Leaders who want to create a coaching culture in their organization can do so by understanding what motivates their employees, rewarding them, and providing leaders with training skills. A coaching culture is one where the organization's predominant mentality and behaviors are similar to those of a coach. It is characterized by partnership and collaboration, curiosity, honest evaluation, self-motivation, and strategic thinking. To establish a coaching culture, leaders should get buy-in from key influencers, provide training skills, promote the benefits of a training culture, and mitigate common barriers.
The advantages of having a coaching culture are plentiful.

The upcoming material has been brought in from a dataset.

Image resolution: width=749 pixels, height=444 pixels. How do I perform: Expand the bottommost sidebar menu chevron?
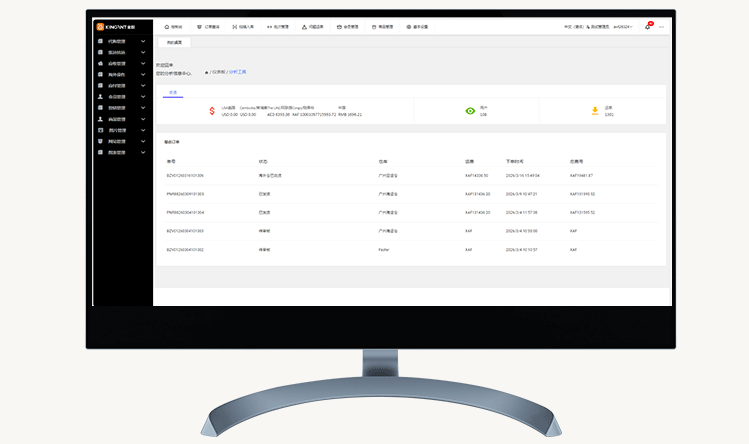click(x=143, y=153)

It can lead to greater self-confidence, increased revenues, and improved employee retention, performance, and engagement. External coaches can be used to train members of senior management or when reporting structures create a conflict of interest between the internal coach and the person requesting the training. The best situation arises when business leaders and human resource professionals demonstrate training skills and a coaching mentality on their own.
To measure the success of a coaching culture, organizations should track employee retention, performance, engagement before and after training practices; track the promotion rate; create and review employee development plans; and evaluate the achievement of company goals every year. Coaching helps to eliminate blind spots, align the behavior of team members with the objectives of the organization, and maximize individual and team potential. Sir John and his colleagues at Performance Consultants were the first to bring coaching to the workplace and coined the term “performance coaching” in the early 1980s. A manager can use coaching competencies as their fundamental leadership style by default; however, it is not always appropriate or possible for every conversation with a direct report to be a pure coaching conversation.